> _What you should do_:
Each line of the data must be set down again without a single difference.

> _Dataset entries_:
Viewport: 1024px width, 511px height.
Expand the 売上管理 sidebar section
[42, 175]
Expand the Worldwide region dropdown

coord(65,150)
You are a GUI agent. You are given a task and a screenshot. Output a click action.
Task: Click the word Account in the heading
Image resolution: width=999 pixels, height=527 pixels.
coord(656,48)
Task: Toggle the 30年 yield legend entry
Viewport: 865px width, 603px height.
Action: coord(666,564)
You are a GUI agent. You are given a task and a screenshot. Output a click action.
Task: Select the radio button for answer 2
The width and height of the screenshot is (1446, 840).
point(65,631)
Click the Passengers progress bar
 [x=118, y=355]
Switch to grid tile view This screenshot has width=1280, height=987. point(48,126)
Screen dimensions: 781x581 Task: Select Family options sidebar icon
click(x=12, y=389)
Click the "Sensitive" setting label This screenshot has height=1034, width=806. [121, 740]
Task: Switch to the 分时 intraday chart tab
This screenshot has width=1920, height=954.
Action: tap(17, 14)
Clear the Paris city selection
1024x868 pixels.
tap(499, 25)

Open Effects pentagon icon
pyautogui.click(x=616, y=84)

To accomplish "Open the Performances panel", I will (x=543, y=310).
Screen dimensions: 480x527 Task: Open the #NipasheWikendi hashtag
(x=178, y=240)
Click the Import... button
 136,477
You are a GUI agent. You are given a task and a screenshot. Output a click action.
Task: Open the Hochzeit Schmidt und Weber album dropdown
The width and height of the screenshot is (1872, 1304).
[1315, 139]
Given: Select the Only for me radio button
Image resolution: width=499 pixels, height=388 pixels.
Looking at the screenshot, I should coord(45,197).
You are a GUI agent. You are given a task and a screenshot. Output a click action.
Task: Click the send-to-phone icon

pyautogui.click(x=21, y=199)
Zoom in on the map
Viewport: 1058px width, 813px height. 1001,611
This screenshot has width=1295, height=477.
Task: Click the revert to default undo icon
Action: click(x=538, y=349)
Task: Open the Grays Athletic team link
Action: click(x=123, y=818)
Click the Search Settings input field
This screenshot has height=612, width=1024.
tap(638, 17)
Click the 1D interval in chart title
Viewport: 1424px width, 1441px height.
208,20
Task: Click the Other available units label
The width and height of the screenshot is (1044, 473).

> _Task output_:
Viewport: 1024px width, 511px height.
Expand the 売上管理 sidebar section
[42, 175]
Expand the Worldwide region dropdown

coord(65,150)
You are a GUI agent. You are given a task and a screenshot. Output a click action.
Task: Click the word Account in the heading
Image resolution: width=999 pixels, height=527 pixels.
coord(656,48)
Task: Toggle the 30年 yield legend entry
Viewport: 865px width, 603px height.
Action: coord(666,564)
You are a GUI agent. You are given a task and a screenshot. Output a click action.
Task: Select the radio button for answer 2
The width and height of the screenshot is (1446, 840).
point(65,631)
Click the Passengers progress bar
 [x=118, y=355]
Switch to grid tile view This screenshot has width=1280, height=987. point(48,126)
Screen dimensions: 781x581 Task: Select Family options sidebar icon
click(x=12, y=389)
Click the "Sensitive" setting label This screenshot has height=1034, width=806. [121, 740]
Task: Switch to the 分时 intraday chart tab
This screenshot has width=1920, height=954.
Action: tap(17, 14)
Clear the Paris city selection
1024x868 pixels.
tap(499, 25)

Open Effects pentagon icon
pyautogui.click(x=616, y=84)

To accomplish "Open the Performances panel", I will (x=543, y=310).
Screen dimensions: 480x527 Task: Open the #NipasheWikendi hashtag
(x=178, y=240)
Click the Import... button
 136,477
You are a GUI agent. You are given a task and a screenshot. Output a click action.
Task: Open the Hochzeit Schmidt und Weber album dropdown
The width and height of the screenshot is (1872, 1304).
[1315, 139]
Given: Select the Only for me radio button
Image resolution: width=499 pixels, height=388 pixels.
Looking at the screenshot, I should coord(45,197).
You are a GUI agent. You are given a task and a screenshot. Output a click action.
Task: Click the send-to-phone icon

pyautogui.click(x=21, y=199)
Zoom in on the map
Viewport: 1058px width, 813px height. 1001,611
This screenshot has width=1295, height=477.
Task: Click the revert to default undo icon
Action: click(x=538, y=349)
Task: Open the Grays Athletic team link
Action: click(x=123, y=818)
Click the Search Settings input field
This screenshot has height=612, width=1024.
tap(638, 17)
Click the 1D interval in chart title
Viewport: 1424px width, 1441px height.
208,20
Task: Click the Other available units label
The width and height of the screenshot is (1044, 473).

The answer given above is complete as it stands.